You may feel awkward asking someone to write you a letter of recommendation. Perhaps you're especially modest, or you hate to impose. Indeed, writing a reference letter is a favor of time and expertise. It takes at least an hour or two to write a good letter of recommendation. Particularly in the case of high school teachers and counselors, the letters will often be written on "their own time." However, recommendation letters are a part of academic and professional life, and requests are rarely a surprise.
Contact the person via phone or (if it seems appropriate) email. Explain why you need the letter, and what it will mean to you and your academic or professional career, or personal situation. You could make it easier by providing the writer with a copy of (for example) the scholarship application materials, fellowship announcement, job advertisement or adoption agency profile. Don't ever ask anyone to lie for you.
Try not to approach someone at the last minute to ask for a letter. This is especially true in the case of academic letters of recommendation, because deadlines are often known well in advance and because professors, teachers and others in academic leadership roles are asked to write many such letters each term. Giving the writer a month or two, or at least a couple of weeks, shows respect for the person's time and expertise. This may not be possible if, for example, you're applying for a job or coming up on a court date or other deadline.
Give the person a date by when you need the letter. Consider setting the "deadline" a few days or even weeks earlier than the real date, in case you need to ask for revisions (due to fact or spelling errors, for example) or in case the person forgets. It's not uncommon to have to remind someone that you need the letter. For this reason, it may be smart to get an "extra" reference-four letters if you need three-in case someone doesn't come through, or a letter doesn't send the message you had hoped. Don't forget to make sure the person has your phone number(s) and email address handy in case he or she needs to reach you about the letter.
If the person stumbles around and hesitates when asked if he or she can write a recommendation letter on your behalf, it could be due to reservations about endorsing you, or it could be something as simple as the person being very busy. If it's the latter, you can make it easier by providing the letter writer with background information such as: academic transcripts, job history (a resume), list of awards won, biographical information and so on. If the letter is for an award or scholarship, give the writer a copy of the description and guidelines or a link to a web site. High school students can include a note with their request mentioning what they perceive as their best personal and academic qualities, as well as accomplishments and extra-curricular activities and a statement of goals and ambitions. College students can refresh the writer's memory about projects worked on and essays written, as well as career aspirations and other relevant points. The more information the writer has about you, the better the letter can be.
While most experts agree it's preferable that the letter truly be written by the person who signs it, it's not uncommon for the person being recommended to give the writer some talking points, or even write the entire letter and get it approved and signed.
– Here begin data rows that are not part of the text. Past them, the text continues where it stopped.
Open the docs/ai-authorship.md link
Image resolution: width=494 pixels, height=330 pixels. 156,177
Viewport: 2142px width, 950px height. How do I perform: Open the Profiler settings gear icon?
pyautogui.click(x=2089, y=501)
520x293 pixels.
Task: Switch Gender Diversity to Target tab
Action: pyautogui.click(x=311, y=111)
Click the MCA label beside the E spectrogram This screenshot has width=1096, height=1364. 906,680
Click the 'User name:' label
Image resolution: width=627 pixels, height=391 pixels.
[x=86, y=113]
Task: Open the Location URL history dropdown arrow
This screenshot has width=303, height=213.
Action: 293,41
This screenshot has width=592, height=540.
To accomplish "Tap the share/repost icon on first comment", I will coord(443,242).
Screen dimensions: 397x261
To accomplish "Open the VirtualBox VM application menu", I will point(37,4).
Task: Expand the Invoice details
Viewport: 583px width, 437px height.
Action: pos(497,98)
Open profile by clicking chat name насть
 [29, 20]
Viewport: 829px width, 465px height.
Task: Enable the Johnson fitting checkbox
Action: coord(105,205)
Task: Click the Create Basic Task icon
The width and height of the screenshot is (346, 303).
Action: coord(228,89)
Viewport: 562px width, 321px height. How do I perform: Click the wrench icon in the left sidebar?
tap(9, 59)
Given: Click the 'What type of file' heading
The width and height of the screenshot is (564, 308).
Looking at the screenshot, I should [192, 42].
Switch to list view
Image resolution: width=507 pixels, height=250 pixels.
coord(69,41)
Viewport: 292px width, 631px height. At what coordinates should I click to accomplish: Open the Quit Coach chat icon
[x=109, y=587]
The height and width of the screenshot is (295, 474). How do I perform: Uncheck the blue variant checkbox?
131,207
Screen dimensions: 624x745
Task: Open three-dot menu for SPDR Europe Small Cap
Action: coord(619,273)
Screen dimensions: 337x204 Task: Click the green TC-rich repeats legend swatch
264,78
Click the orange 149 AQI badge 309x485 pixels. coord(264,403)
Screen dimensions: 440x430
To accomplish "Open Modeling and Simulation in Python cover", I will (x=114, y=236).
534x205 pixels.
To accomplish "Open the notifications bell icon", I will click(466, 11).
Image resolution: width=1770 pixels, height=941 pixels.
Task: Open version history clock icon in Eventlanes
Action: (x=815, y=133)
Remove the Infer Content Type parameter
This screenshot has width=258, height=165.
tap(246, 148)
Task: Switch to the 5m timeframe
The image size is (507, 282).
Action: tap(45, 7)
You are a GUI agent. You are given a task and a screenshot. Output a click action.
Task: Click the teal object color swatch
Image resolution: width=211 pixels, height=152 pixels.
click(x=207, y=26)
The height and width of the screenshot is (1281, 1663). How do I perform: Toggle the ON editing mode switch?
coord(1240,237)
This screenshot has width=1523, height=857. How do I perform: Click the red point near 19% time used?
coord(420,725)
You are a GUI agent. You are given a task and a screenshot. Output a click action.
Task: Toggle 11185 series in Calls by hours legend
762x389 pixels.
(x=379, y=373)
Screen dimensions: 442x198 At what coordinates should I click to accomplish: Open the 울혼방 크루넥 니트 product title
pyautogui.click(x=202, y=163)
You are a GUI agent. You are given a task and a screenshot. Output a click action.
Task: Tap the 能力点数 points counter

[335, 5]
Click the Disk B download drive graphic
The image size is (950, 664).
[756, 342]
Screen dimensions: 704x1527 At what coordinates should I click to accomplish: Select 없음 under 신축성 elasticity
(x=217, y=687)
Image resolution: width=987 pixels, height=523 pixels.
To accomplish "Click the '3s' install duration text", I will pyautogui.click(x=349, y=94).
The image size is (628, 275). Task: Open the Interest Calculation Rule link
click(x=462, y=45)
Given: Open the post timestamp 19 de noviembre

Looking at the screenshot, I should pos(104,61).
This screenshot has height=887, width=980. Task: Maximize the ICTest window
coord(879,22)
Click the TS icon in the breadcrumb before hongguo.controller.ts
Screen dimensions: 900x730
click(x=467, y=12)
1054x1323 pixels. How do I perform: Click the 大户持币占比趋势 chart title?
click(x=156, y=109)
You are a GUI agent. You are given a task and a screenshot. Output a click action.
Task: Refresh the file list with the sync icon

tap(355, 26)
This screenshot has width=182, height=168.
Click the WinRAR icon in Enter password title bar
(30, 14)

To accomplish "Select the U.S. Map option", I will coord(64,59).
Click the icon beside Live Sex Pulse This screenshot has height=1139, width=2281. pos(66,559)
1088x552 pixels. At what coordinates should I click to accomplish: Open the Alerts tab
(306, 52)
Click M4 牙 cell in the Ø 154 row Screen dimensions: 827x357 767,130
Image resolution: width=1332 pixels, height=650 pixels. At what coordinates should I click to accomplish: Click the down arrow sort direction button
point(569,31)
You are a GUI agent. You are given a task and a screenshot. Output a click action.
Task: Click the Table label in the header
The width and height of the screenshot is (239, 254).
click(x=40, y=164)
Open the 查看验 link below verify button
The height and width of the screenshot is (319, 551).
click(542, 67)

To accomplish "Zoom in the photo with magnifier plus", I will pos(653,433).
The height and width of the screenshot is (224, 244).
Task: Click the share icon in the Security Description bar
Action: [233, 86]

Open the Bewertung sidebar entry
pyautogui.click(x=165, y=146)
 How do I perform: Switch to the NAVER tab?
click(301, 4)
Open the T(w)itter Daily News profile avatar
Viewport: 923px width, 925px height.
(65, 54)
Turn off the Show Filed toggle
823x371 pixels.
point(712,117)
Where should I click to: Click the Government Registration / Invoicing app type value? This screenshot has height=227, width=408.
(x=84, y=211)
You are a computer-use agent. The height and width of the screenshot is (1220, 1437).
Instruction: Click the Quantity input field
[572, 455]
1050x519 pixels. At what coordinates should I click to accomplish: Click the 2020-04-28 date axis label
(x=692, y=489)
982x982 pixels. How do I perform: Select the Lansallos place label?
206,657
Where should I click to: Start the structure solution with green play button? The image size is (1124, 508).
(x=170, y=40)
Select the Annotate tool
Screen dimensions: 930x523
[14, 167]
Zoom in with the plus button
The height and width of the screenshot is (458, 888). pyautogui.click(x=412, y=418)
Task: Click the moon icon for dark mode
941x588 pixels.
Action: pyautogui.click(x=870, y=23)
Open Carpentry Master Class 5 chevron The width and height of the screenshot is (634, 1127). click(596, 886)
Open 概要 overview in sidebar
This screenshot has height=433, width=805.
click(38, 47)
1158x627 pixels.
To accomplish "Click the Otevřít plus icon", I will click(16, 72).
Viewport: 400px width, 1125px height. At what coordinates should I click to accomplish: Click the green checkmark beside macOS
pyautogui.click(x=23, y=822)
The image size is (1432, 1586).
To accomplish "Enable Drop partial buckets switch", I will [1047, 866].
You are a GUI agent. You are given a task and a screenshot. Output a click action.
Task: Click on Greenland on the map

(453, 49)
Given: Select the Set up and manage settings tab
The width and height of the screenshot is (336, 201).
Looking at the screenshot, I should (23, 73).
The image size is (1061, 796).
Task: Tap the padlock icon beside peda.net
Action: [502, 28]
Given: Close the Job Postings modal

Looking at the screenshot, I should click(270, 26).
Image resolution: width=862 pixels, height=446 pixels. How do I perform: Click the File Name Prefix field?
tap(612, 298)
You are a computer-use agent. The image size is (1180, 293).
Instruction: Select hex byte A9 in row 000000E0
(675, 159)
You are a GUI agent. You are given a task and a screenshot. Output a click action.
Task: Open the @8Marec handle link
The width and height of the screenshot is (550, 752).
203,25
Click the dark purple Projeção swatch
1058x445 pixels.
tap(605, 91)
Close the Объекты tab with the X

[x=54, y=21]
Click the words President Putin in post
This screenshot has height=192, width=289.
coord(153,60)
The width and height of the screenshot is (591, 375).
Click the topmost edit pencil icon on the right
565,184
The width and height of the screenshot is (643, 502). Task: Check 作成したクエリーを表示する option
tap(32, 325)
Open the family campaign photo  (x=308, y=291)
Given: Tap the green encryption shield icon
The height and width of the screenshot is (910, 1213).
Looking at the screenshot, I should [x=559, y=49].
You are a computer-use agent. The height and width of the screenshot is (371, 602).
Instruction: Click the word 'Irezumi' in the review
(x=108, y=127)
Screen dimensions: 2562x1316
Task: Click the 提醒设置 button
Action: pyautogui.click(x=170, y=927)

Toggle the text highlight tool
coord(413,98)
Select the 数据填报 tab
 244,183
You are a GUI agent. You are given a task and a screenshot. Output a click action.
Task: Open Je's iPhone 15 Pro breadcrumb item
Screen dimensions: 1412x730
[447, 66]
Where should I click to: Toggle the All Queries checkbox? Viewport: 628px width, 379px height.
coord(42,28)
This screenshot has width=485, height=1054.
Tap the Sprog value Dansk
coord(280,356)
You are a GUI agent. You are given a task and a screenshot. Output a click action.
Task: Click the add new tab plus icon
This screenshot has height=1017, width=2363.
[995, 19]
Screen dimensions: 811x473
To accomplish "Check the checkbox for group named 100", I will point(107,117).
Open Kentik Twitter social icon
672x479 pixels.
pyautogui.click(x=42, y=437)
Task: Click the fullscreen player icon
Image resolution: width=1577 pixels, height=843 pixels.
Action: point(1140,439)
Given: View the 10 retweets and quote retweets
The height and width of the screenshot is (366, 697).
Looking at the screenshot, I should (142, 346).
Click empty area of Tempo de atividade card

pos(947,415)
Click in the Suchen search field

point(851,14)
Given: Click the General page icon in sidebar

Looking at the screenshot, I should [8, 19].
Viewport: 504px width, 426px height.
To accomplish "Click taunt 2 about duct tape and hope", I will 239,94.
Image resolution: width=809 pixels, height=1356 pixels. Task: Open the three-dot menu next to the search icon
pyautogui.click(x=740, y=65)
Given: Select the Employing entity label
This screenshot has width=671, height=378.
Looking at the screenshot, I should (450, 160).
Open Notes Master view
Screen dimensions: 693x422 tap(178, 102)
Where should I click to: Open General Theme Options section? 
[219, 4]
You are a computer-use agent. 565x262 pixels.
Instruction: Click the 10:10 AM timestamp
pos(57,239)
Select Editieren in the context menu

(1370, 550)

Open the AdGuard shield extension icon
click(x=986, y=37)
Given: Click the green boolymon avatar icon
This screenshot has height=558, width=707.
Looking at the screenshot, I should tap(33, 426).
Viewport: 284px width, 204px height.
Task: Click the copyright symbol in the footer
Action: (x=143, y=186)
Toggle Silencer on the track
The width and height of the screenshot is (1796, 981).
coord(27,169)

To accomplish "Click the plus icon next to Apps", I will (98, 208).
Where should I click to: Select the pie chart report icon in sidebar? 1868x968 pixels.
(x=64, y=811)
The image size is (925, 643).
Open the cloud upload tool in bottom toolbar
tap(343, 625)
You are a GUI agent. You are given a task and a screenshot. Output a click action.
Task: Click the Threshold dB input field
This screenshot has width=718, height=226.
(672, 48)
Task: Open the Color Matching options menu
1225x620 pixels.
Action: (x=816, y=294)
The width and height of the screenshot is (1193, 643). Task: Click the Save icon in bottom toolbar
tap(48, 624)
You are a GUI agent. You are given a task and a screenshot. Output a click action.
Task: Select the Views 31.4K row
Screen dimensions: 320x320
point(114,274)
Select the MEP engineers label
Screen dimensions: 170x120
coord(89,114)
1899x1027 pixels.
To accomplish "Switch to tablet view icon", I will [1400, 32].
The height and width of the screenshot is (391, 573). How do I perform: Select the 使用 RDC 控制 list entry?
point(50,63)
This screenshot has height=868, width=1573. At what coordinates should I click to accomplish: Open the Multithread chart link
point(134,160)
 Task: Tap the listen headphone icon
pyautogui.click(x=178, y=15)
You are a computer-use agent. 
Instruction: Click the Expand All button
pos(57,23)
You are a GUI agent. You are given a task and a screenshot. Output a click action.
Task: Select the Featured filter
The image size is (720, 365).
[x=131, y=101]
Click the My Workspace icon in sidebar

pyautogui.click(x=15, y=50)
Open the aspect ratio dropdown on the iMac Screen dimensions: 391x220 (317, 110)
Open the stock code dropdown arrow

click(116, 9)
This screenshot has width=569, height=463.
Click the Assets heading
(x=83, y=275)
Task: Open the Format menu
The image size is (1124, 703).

But if you perceive (or can confirm) that the person would not write a glowing recommendation, or would "damn you with faint praise," it's best to say thanks anyway and walk away from the situation. This is especially true in cases where the letter is sent directly to the decision makers without you first getting a chance to review it. This is often the case in high school settings, where many consider letters of recommendation "confidential documents" sealed or sent straight to a college without the student getting a chance to read it first. You might even have to sign a waiver allowing this. Some consider it inappropriate for students or parents to even ask to read the letter, so find out what is customary before approaching a teacher or counselor for a letter. If the letter is to be sealed and/or mailed directly, provide a pre-addressed envelope and stamp for the writer's use.
Some might feel asking someone to write a letter of recommendation is an imposition, or, at least, an inconvenience. But it's likely that at some time early in that person's career, someone took the time and effort to write him or her a reference letter. If someone truly thinks highly of you, he or she will be happy to "put it in writing."
It is very important, as professional courtesy and common courtesy, to thank the person for writing a letter on your behalf. It needs to be clear that you appreciate their efforts. Thank him or her very soon in a letter or card, not just verbally or via email. It's also nice to let your references know how it ended up-whether you got the scholarship, job, etc.